March 11, 2016   •  By David Keating   •    •  ,

The Honorable David Ralston
The Honorable David Shafer

Re:  H.B. 370; Analysis of Proposed Amendment to Regulate So-Called “Election Targeted Issue Advocacy”

Dear Speaker Ralston and President Pro Tempore Shafer:

The Center for Competitive Politics (CCP)[1] respectfully submits the following comments analyzing a proposed amendment to regulate “election targeted issue advocacy,” which we understand some legislators intend to reinsert into H.B. 370 in conference committee. This amendment would severely inhibit the ability of advocacy groups to engage in legislative advocacy, and of educational organizations to distribute nonpartisan voter guides and other materials to inform the electorate. The sheer amount of speech that would be regulated, and the inordinate reporting burdens and invasion of privacy that would be imposed on citizen groups exercising their core First Amendment rights, are unprecedented and are highly susceptible to being invalidated by courts as an unconstitutional burden on speech.

If this amendment language becomes law, there is a high likelihood that it will be found unconstitutional if challenged in court. Any potential legal action will cost the state a great deal of money defending the case, and will distract the Attorney General’s office from meritorious legal work. Additionally, it is probable that the state will be forced by the courts to award legal fees to successful plaintiffs. Legal fee awards are frequently costly – often well over one hundred thousand dollars.
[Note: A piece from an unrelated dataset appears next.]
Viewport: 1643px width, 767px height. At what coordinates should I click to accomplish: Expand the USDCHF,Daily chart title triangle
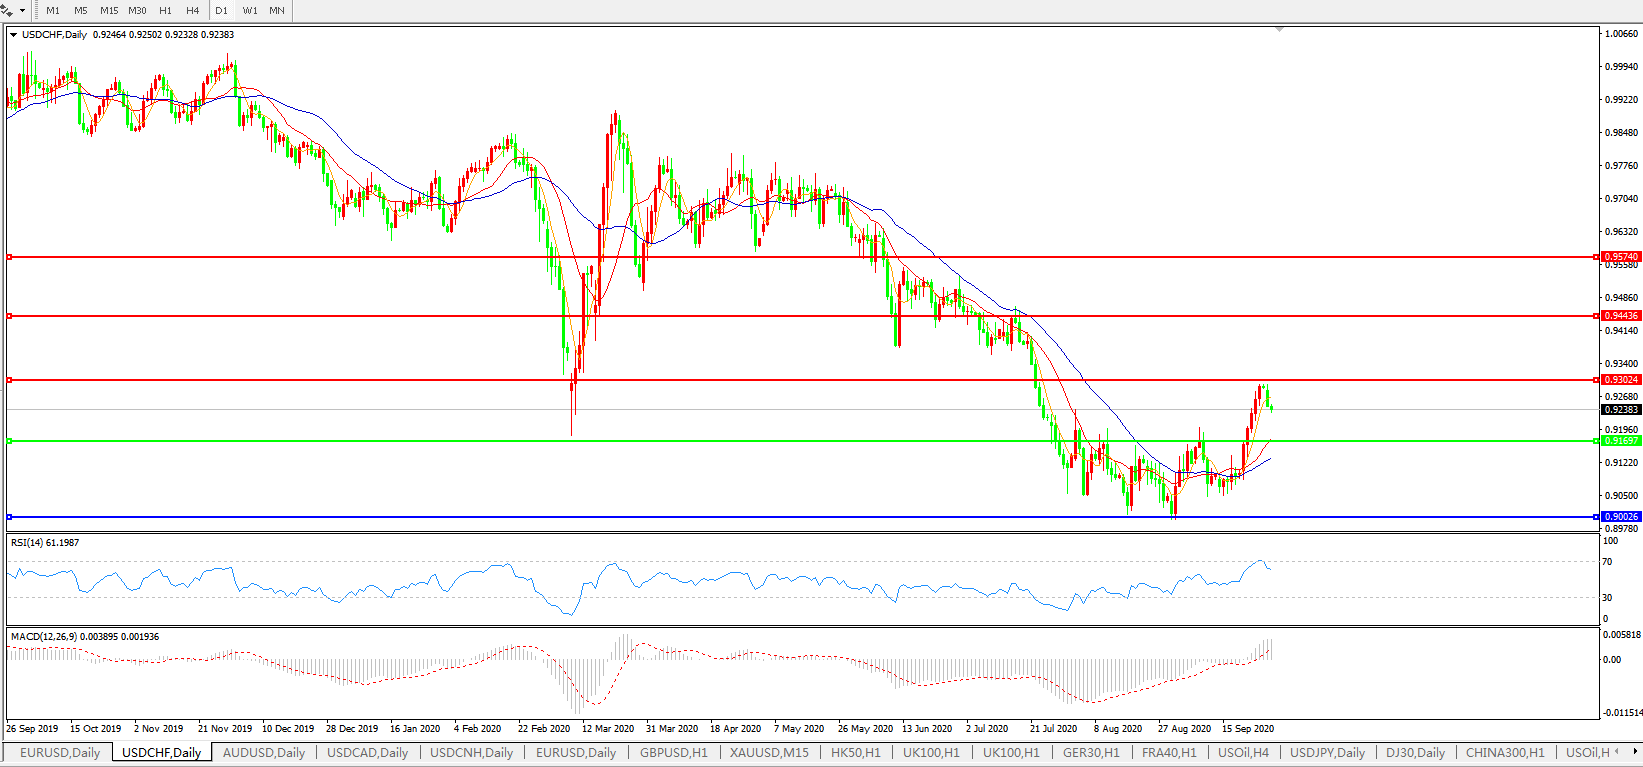click(14, 35)

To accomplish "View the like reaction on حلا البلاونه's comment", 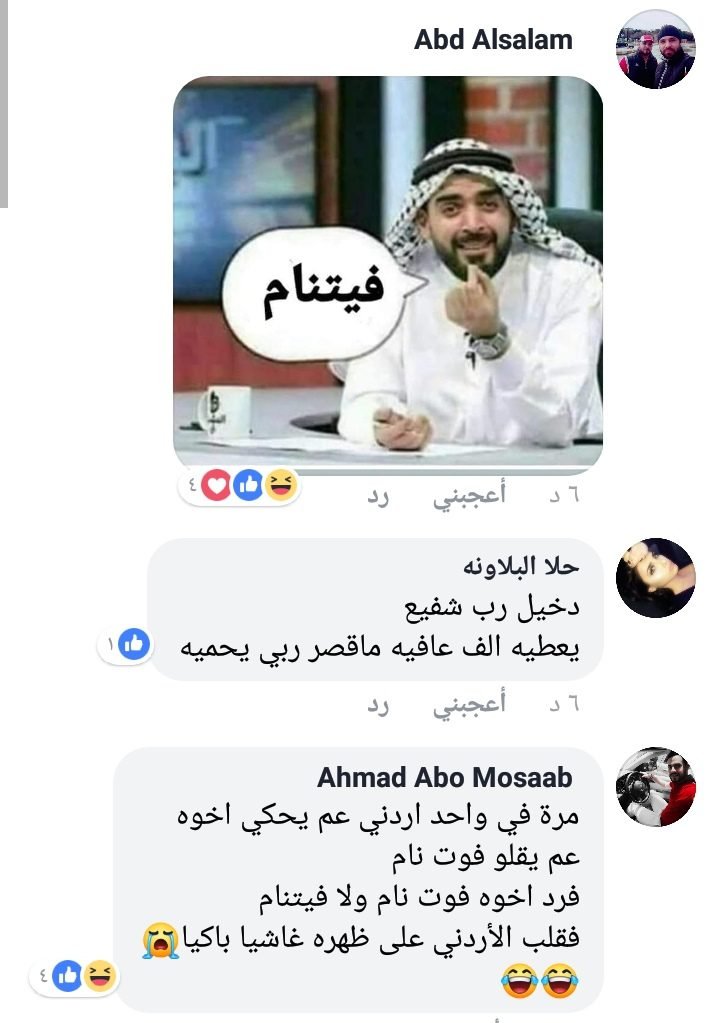I will click(134, 645).
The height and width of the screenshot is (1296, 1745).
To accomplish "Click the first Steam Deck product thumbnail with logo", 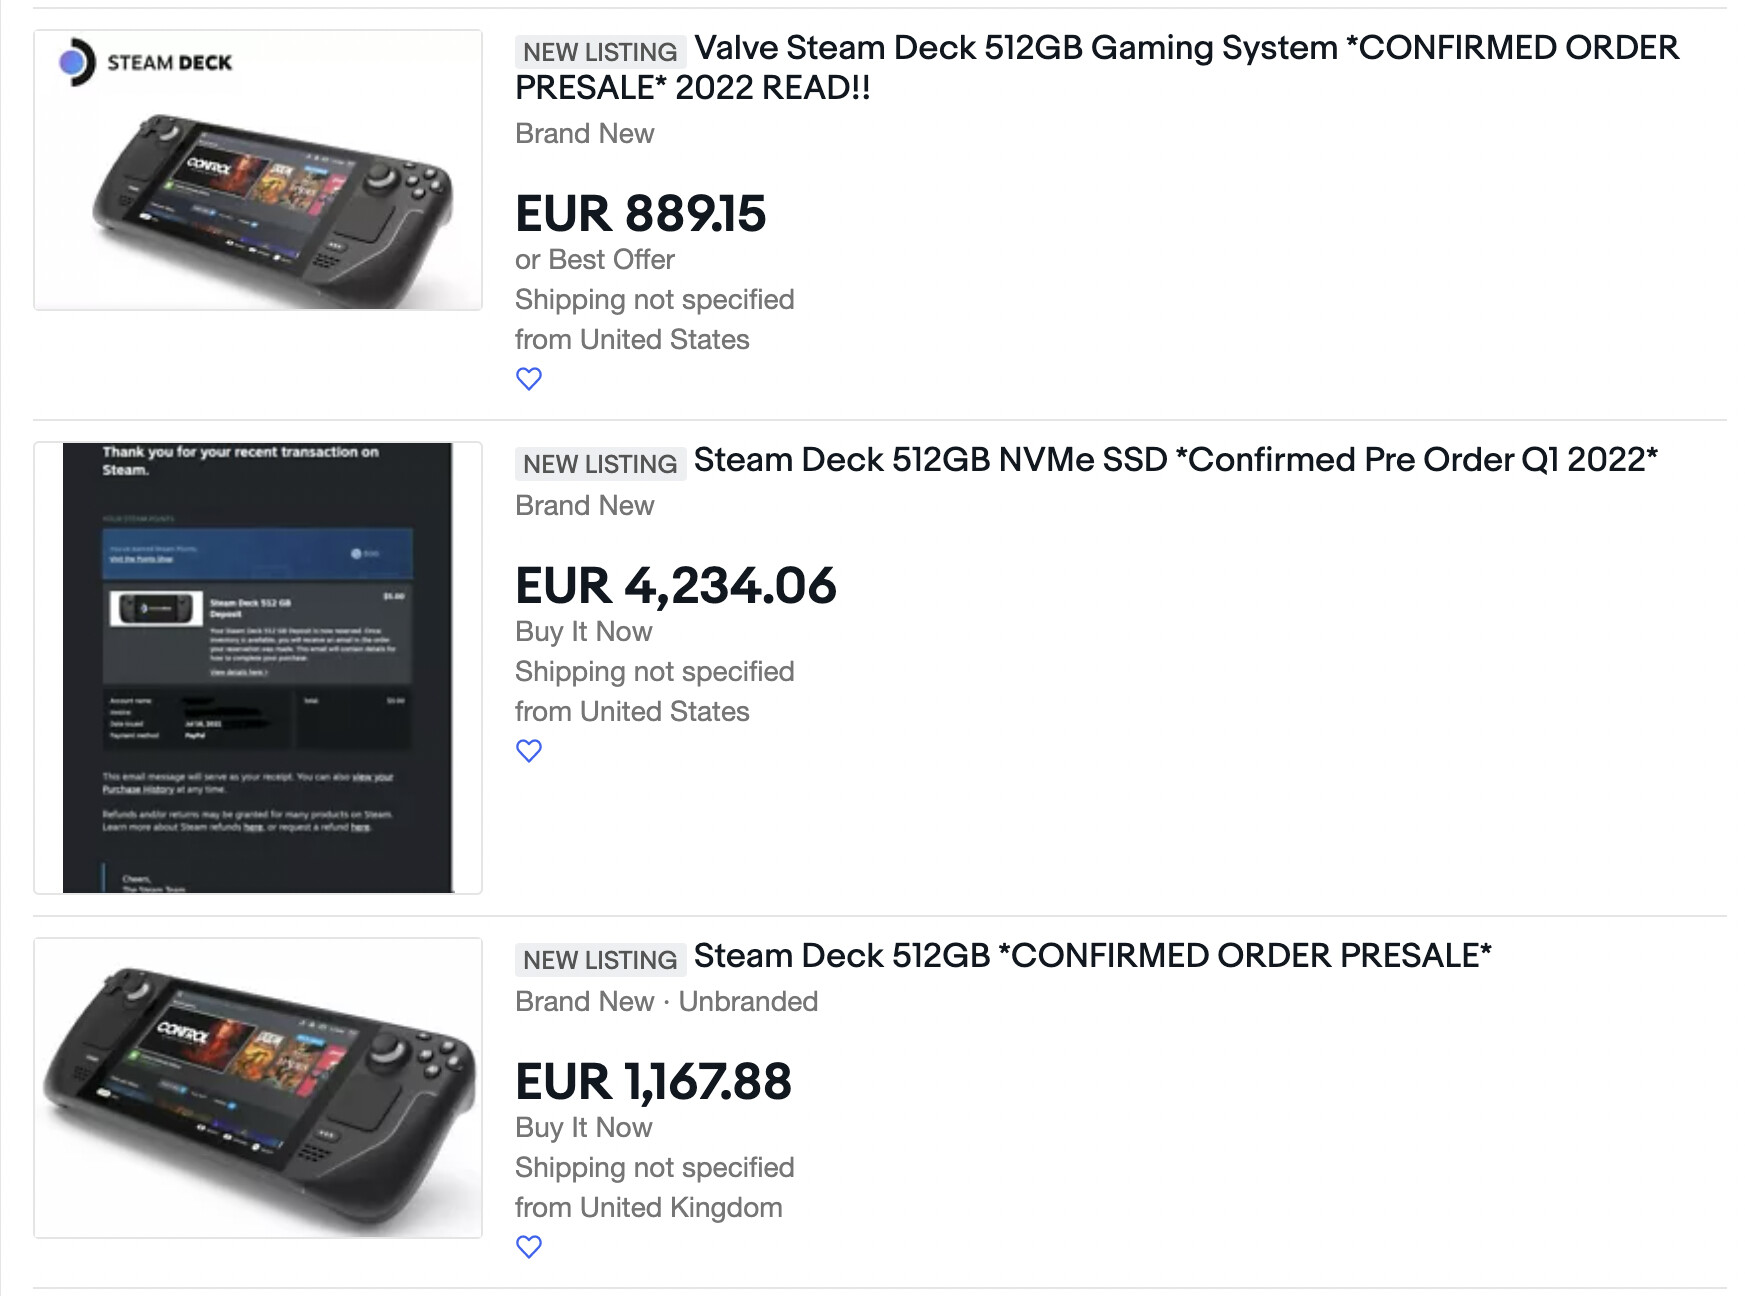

I. Overview of the Amendment

The amendment in question creates a new form of regulated speech to be known as “election targeted issue advocacy,” defined as any “communication” “made within 180 days of an election” that does not expressly advocate the election or defeat of a state or local candidate or ballot measure, but that:

(A)  Refers to one or more clearly identified candidates in such election;
(B)  Depicts the name, image, likeness, or voice of one or more clearly identified candidates in such election;
(C)  Refers to a political party or body having candidates on the ballot at such election; or
(D)  Refers to a constitutional amendment, referendum, or other question being submitted to the voters in such election.[2]

Notably, the amendment refers to communications “made within 180 days of an election,” which could mean both communications that are made within 180 days before an election, as well as those that are made within 180 days after an election.[3] Thus, for an election year such as the current one, in which the primary election for state offices is being held on May 24 and the general election is being held on November 8,[4] issue speech could be regulated not only during the entire calendar year, but also during the final five weeks of the preceding year and for roughly four months the following year after the general election. In short, over 72% of the time in every two-year cycle, issue communications would be regulated by this provision. Moreover, this does not account for the possibility of general run-off elections, special elections, and special run-off elections.[5] And even if the amendment’s use of the adverb “within” is intended to mean “before” an election, issue speech could still be regulated for over 47% of each two-year cycle and the entire year leading up to Election Day.

A “communication” is broadly defined to include paid periodical, billboard, broadcast, Internet, and other electronic advertisements; paid telephone calls or mailings made or sent to 100 or more households; and printed materials that exceed 1,000 copies.[6]

“Election targeted issue advocacy” would be regulated as a political “expenditure” in the same way that communications expressly advocating the election or defeat of candidates and ballot measures are regulated.[7] Specifically, under Georgia law, this means that any sponsor of so-called “election targeted issue advocacy” would have to register and report with the Georgia Government Transparency and Campaign Finance Commission as a political “committee.”[8] While groups that spend $25,000 or less per year on regulated expenditures with respect to candidates are exempt from these requirements, groups that spend so much as $500.01 on regulated expenditures with respect to constitutional amendments, referenda, and ballot measures would be required to file detailed registration and reporting forms.[9]

Political committees in Georgia are required to file reports on the same schedule as candidates if their expenditures are deemed to support or oppose a candidate, or a pre- and post-election report if their expenditures are deemed to support or oppose a constitutional amendment, referendum, or ballot measure.[10] Thus, for example, in the current election year, any group that sponsors so-called “election targeted issue advocacy” triggering the registration and reporting thresholds would have to file up to six reports under the proposed amendment.[11]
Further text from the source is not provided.